Using the Confluent Cloud Console for Cluster Linking with private networking¶
To view, create, and modify cluster links and mirror topics in the Confluent Cloud Console,
the cluster link’s destination cluster must be accessible from
your browser. If your destination cluster is a Confluent Cloud cluster with
private networking, you must have completed the setup described in Use Confluent Cloud Console with Private Networking.
If your browser cannot access the destination cluster, you will not see any
cluster links on that cluster, nor an indication of which topics are mirror
topics. You will not be able to create a cluster link with that cluster as its
If your source cluster is also a Confluent Cloud cluster with private
networking, then some features of the Confluent Cloud Console require your
browser to be able to reach your source cluster, also:
Creating a “Confluent Cloud to Confluent Cloud” cluster link as an OrganizationAdmin, which creates ACLs and an API key on the source cluster.
Viewing the source cluster topics’ throughput metric on a cluster link
Using the drop-down menu of source cluster topic names to create a mirror topic. Topic names must be entered manually.
When creating a cluster link in the Confluent Cloud Console, rest assured that the
drop-down menus automatically filter for source clusters and destination
clusters that can be linked. If you see a drop-down option for the cluster,
then a cluster link is possible and generally available. Preview cases are excluded
from the drop-downs, and require using the Confluent CLI or
the Confluent Cloud REST API to create a cluster link.
Running Cluster Linking API and CLI commands with private networking¶
Cluster Linking commands require that the location where you are running them has access to the destination cluster of the cluster link:
Creating, updating, listing, describing, and deleting cluster links
Creating, listing, and describing mirror topics
For example, when running the Confluent CLI command, the shell must have access to the
destination cluster. If your destination cluster has private networking, one way
to achieve this is to SSH into a virtual machine that has network connectivity
(by means of PrivateLink, Transit Gateway, or Peering) to the destination cluster.

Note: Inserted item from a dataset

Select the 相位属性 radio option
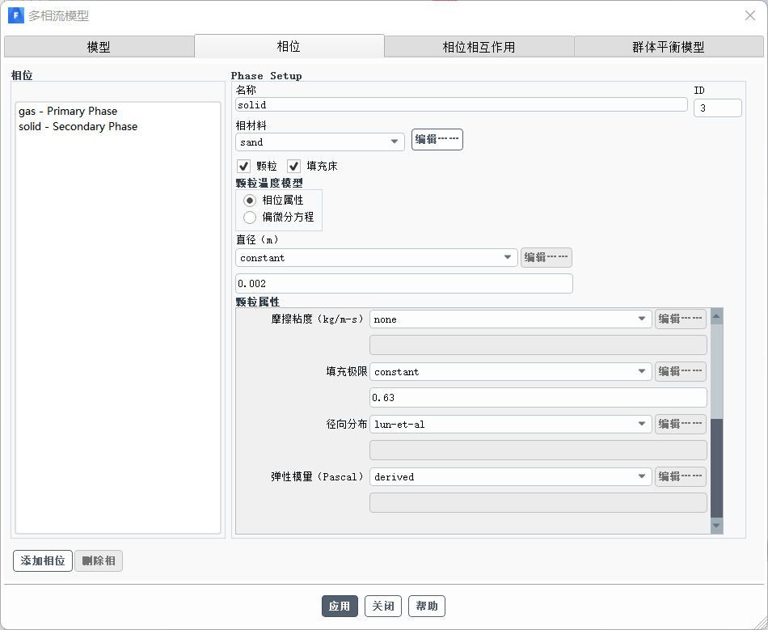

Aside from the above mentioned requirements, the user experience when using a
cluster link with private networking is the same as when using a cluster link
with public networking. The same commands work in the same ways. That means you
can follow the same Cluster Linking tutorials using the same steps, regardless of
whether your clusters use public or private networking.
Exception: When Cluster Linking from a cluster with private networking to a cluster with public networking,
a source-initiated link is required. This introduces different configurations and an extra step.

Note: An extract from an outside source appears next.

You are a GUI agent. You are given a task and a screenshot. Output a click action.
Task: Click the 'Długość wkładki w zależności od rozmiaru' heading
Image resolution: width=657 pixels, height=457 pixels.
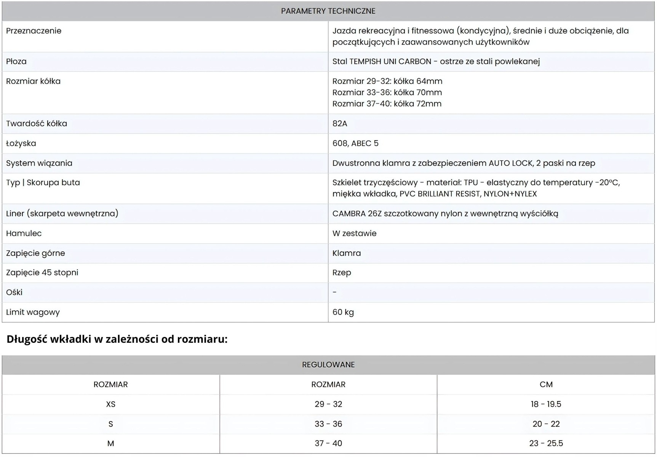coord(117,339)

Cluster Linking between AWS PrivateLink Confluent Cloud clusters¶
You can use Cluster Linking on Confluent Cloud to create a cluster link that
perpetually mirrors data between two Confluent Cloud clusters in different AWS regions,
each with the “AWS PrivateLink” networking type. Both clusters must be in the
same Confluent Cloud organization.
When AWS PrivateLink is used to connect to a Confluent Cloud cluster, the cluster is
isolated in its own Confluent Cloud network for network-level security. This prevents
external resources, including Cluster Linking, from connecting to the Kafka
cluster. Thus, in order to use Cluster Linking between two Confluent Cloud clusters
in different Confluent Cloud networks, a secure networking path is required between the
two Confluent Cloud networks. You can create this secure network path using resources
called a Network Link Service and a Network Link Endpoint, as described in the
networking document Cluster Linking using AWS PrivateLink.
Network Link Services allow secure inbound connectivity from specific networks that you specify.

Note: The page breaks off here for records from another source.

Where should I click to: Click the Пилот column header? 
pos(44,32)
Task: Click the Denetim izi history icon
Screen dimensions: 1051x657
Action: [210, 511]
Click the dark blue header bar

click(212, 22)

Network Link Endpoints allow secure outbound connectivity to specific networks that you specify.
To use Cluster Linking between two AWS PrivateLink clusters in different Confluent Cloud Organizations,
you first must establish secure connectivity between the clusters as follows:
Create a Network Link Service in the source cluster Confluent Cloud network to allow incoming connectivity from the destination cluster Confluent Cloud network.
Then, create a Network Link Endpoint in the destination cluster Confluent Cloud network. This allows secure outbound connectivity to the source cluster.
The Network Link Service and Network Link endpoint must be in the same Confluent Cloud Organization. Cross-organization cluster linking between AWS PrivateLink clusters is not supported.
Step 3: Wait until the Network Link Endpoint is READY¶
It takes several minutes to establish secure connectivity. When ready to be used
by Cluster Linking, the network link endpoint’s status will change from PROVISIONING to READY, which you can check with a
GET REST API call:
Deleting any one resource–cluster link, network link service, or network link
endpoint will stop data from being mirrored from source to destination cluster.
Removing the destination cluster network or environment ID from the allowed
list of IDs in the Network Link Service will also stop the data flow.
Cluster Linking between AWS Transit Gateway attached Confluent Cloud clusters¶
Confluent provides Cluster Linking between AWS Transit Gateway Confluent Cloud
clusters as a fully-managed solution for geo-replication, multi-region, high
availability and disaster recovery, data sharing, or aggregation.
This section describes how to use Cluster Linking to sync data between two
private Confluent Cloud clusters in different AWS regions that are each attached to an
AWS Transit Gateway. You can provision new Confluent Cloud clusters or use existing
AWS Transit Gateway attached or AWS virtual private cloud (VPC) Peered Confluent Cloud clusters.
This is limited to Confluent Cloud clusters that use AWS Transit Gateway as their networking type.
AWS VPC Peered clusters can be seamlessly converted to AWS Transit Gateway clusters with a Confluent support ticket.
The Confluent Cloud clusters can be in the same or in different Confluent Cloud Environments or Organizations. The Transit Gateways
can be in the same or different AWS Accounts. Connecting clusters from different organizations is useful for data sharing between organizations.
The clusters must be provisioned with different CIDRs. The address ranges cannot overlap.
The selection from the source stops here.